従来のこの種乾燥装置において、乾燥手段にヒートポンプ装置を具備した乾燥装置が知られている(特許文献1参照)。
上記従来の乾燥装置の構成およびその動作を、図8に基づいて説明する。
図8は、ドラム式の衣類乾燥機を示すもので、筐体51内に水平軸52を中心軸として回転する回転ドラム53が配置されている。
回転ドラム53の前面に形成された衣類投入口54は、筐体51の前面に開口しており、扉55で開閉される。
筐体51内には、回転ドラム53の内部に設定される乾燥室56を含む空気循環路57が構成され、空気循環路57は、途中に乾燥室56、送風室58、熱交換室59等を有し、乾燥室56の空気は、その背壁の回転ドラム側排気口60から送風室58に流れ、次いで熱交換室59を通って乾燥室56の前方に設けた給気口61から再度この乾燥室56に循環する。

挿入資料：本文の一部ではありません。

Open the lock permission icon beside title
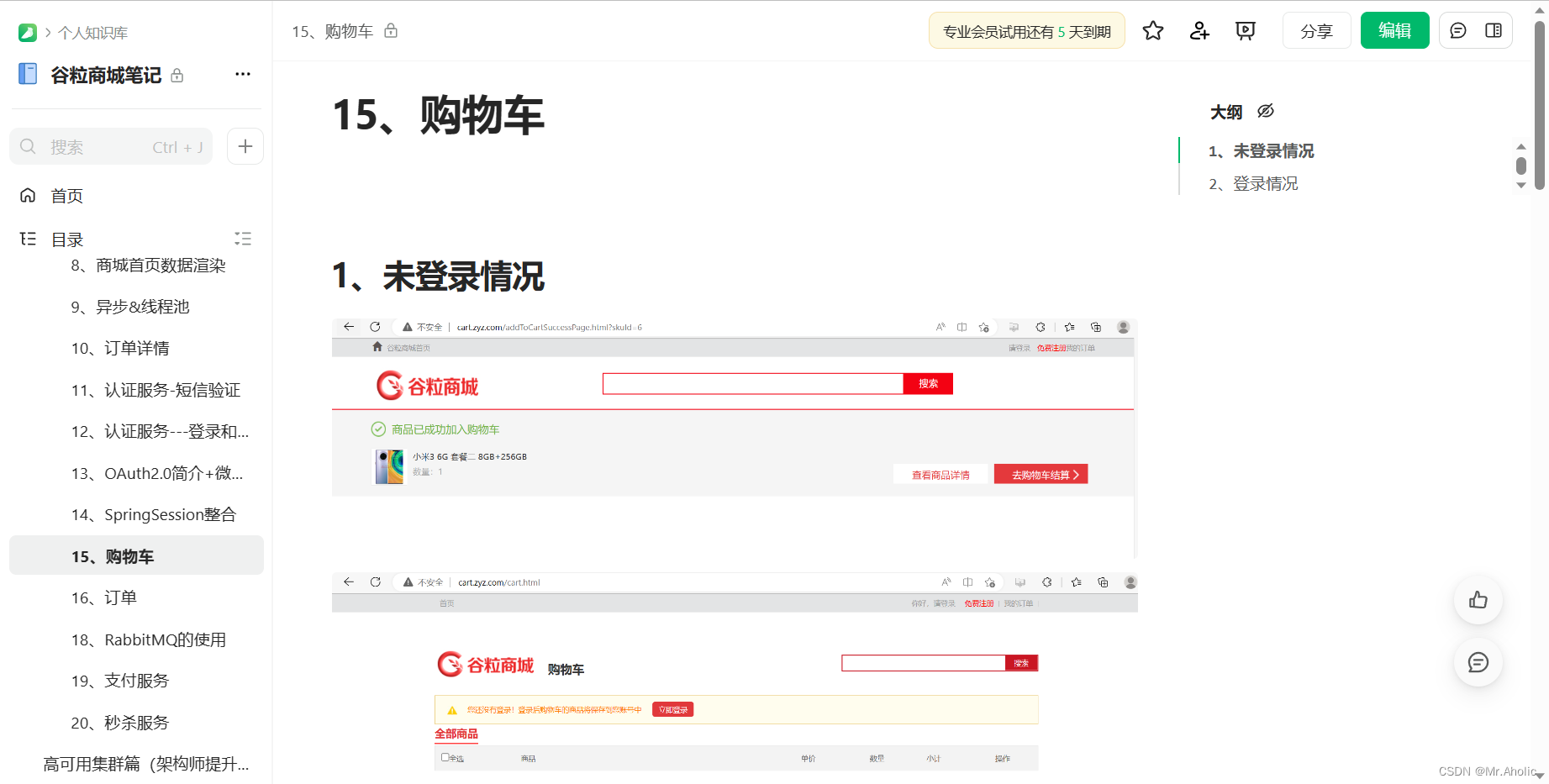1549x784 pixels. coord(391,31)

モータ62は、回転ドラム53、およびファン65を駆動するもので、その回転は、ベルト63、64を介して回転ドラム53およびファン65に伝達される。
送風室58にはファン65が、熱交換室59の内部には上流側に蒸発器66、下流側に凝縮器67がそれぞれ配置されている。
これら蒸発器66、凝縮器67は、圧縮機68、キャピラリチューブ等の膨張機構69と共にヒートポンプを構成している。

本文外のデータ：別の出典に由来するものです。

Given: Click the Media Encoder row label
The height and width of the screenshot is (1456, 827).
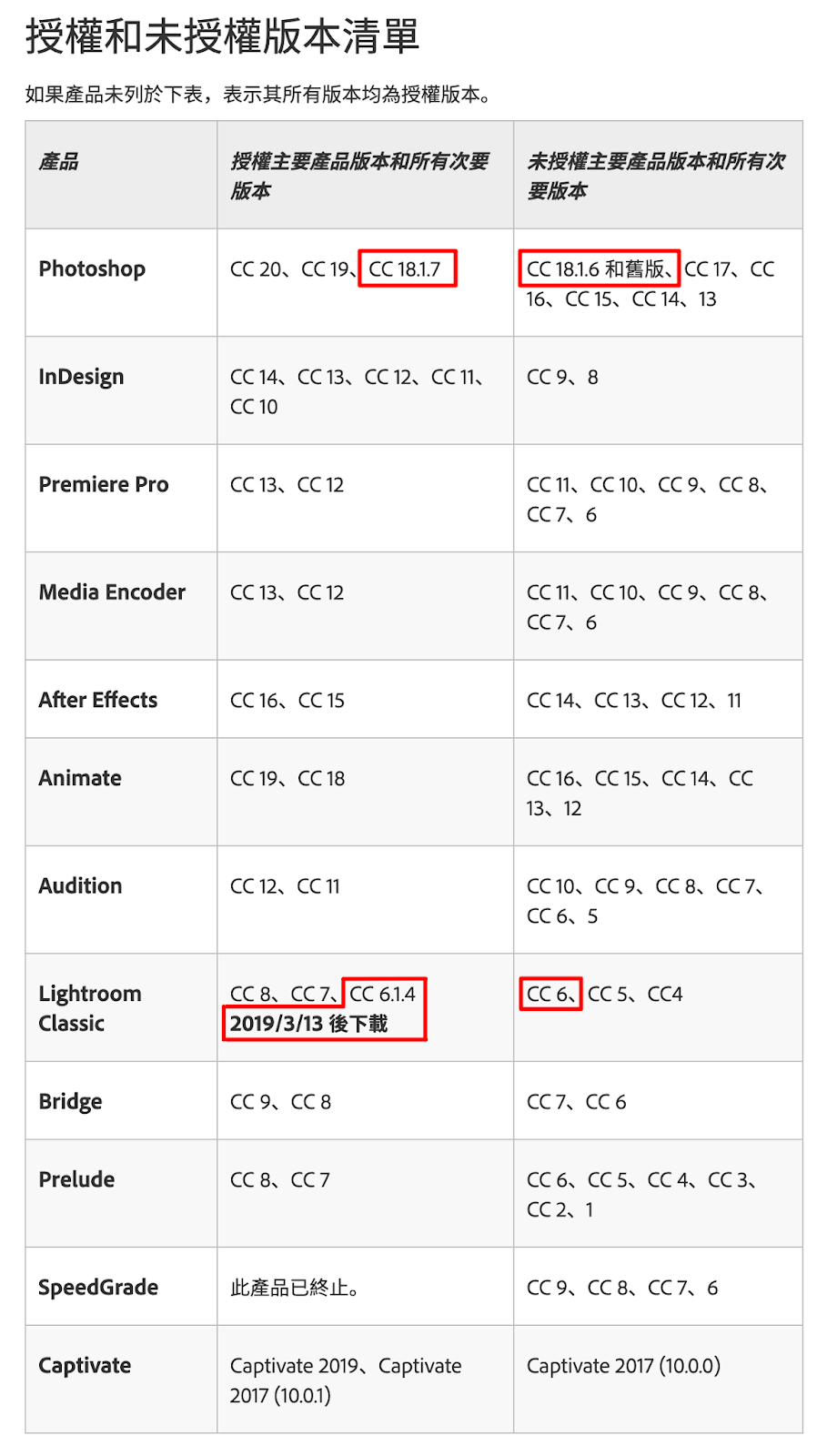Looking at the screenshot, I should (x=112, y=592).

以上のように構成された洗濯乾燥機について、以下その動作について説明する。
まず、乾燥室56からの高湿空気が蒸発器66で冷却されて除湿され、その後乾燥空気となって凝縮器67に至り、ここで加熱され高温低湿空気となる。
そしてこの高温低湿空気は、給気口61から乾燥室56に供給され、その中の衣類Aの乾燥に供される。
特開平7−178289号公報
ヒートポンプ方式の衣類乾燥装置は、蒸発器66で湿った衣類Aの水分を除湿することで冷凍サイクルの蒸発源とし、圧縮機68を駆動するための電気入力を加え、凝縮器67で空気を加熱することでさらに衣類Aの水分を蒸発させる動作を繰り返している。
しかしながら、上記従来のヒートポンプ方式の衣類乾燥装置では、衣類Aが温まり冷凍サイクルの凝縮源として利用できるまでに時間がかかり、この間、圧縮機68の圧力が上昇しにくい状況が発生する。
衣類Aの温度が低い時、特に冬場等のように外気温度が低く、洗濯乾燥機そのものの温度が低いような場合には、冷凍サイクルを構成する蒸発器66、凝縮器67を循環する空気の温度も低くなり、この空気と熱交換するためには、蒸発器66を流れる冷媒の温度をこの空気よりも低く制御し、空気から冷媒が蒸発するエネルギーを得る必要がある。
このため、循環する空気の温度が一定温度以上になるまでは、蒸発器66を流れる冷媒の温度は0℃以下となり、このときに蒸発器66で結露した水分は蒸発器66の表面に霜、または氷となって付着することがある。かかる状態は、循環する空気の流れの抵抗となると共に、冷媒と空気の熱交換を妨げることとなる。また、凝縮器67では、循環する空気が下流側に進むにつれ冷却されるため、下流側の温度が最も低くなり、ここから霜、氷の成長が始まり、循環する空気の抵抗となると共に、冷媒と空気の熱交換を妨げることとなる。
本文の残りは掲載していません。